El mundo tal como lo encontré, Bruce Duffy, p. 499
Durante todo aquel verano,
mientras las diversas prótesis morales se derrumbaban, en el alma de
Wittgenstein se libró un asedio. N o era una estrella en el cielo sino sólo un
continente vacío, una escupidera. Ahora. sólo había sexo, espasmos convulsos de
sexo incontrolable, indiscriminado. Una y otra vez se encontraba desnudando y
chupando el salado semen de alguna polla desbordante que se inclinaba como una
yugular hinchada en su boca mientras las fuertes piernas de un extraño se
estremecían al viento. Reacio a racionalizar su culpa, incapaz de perdonarse y
empezar de nuevo, absolutamente adherido a su podredumbre original, se había
hundido hasta el fondo. El pecado rezumaba de todos sus poros. De hecho había
veces en que el único signo de vida que percibía en sí mismo eran las
repentinas erecciones, que se extendían por la pernera de su pantalón en los
tranvías, en clase y en otros lugares inadecuados, unas turgencias que su mente
no controlaba, como un perro que hubiera roto su correa.

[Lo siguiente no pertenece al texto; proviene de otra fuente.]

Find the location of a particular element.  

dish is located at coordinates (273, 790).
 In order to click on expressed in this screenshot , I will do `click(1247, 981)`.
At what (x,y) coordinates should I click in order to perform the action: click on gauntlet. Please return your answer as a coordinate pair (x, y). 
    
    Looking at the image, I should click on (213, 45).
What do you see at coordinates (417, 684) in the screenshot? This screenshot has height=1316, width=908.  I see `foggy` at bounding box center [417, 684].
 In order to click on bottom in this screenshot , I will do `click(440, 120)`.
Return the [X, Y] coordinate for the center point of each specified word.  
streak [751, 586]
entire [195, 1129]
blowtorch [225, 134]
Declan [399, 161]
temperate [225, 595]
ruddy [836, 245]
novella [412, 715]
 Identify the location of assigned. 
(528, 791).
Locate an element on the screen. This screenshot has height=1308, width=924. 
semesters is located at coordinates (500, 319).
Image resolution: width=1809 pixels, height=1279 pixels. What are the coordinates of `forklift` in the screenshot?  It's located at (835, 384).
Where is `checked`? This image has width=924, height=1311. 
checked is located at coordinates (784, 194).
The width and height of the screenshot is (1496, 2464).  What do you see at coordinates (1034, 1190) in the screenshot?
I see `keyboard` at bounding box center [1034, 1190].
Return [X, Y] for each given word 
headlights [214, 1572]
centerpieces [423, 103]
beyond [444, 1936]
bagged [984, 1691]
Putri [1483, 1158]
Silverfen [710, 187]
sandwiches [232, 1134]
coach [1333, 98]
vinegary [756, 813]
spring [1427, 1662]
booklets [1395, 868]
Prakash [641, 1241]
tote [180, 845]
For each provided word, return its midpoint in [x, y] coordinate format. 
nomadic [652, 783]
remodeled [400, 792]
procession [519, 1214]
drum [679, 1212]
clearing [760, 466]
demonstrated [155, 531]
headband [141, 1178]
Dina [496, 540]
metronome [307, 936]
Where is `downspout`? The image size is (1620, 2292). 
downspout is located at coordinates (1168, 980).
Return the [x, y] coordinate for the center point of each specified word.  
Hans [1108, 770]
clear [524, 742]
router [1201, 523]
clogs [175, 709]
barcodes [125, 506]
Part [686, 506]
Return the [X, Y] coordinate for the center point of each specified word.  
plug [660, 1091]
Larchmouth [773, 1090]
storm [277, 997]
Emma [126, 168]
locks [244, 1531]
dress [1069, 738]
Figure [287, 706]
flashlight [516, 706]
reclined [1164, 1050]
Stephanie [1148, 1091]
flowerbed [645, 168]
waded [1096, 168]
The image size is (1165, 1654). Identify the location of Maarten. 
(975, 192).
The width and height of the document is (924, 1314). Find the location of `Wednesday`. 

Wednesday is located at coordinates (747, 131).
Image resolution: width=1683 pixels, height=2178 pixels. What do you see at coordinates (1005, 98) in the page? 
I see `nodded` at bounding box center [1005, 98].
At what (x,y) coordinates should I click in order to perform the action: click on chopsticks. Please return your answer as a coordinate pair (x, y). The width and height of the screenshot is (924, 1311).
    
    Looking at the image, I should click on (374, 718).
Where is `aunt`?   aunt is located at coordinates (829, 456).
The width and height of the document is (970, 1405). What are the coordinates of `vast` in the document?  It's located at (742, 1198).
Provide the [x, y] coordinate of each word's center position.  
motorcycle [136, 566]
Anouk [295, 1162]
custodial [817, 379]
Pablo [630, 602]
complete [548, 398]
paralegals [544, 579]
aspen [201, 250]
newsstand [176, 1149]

No había manera de
luchar contra ello. Peleando contra la marea como un nadador agotado, su
voluntad se derrumbaba inevitablemente ante un torrente de ansia que lo
arrastraba al Prater, para arrodillarse allí bajo el vientre liso de algún
carnicero o mecánico sin empleo y con ojos de predador nocturno, unos tipos que
apenas terminar se retiraban sacudiéndose el miembro como si estuvieran frente
a un orinal mientras Wittgenstein se giraba con delicadeza y escupía el semen,
como si fuera veneno, entre los matorrales.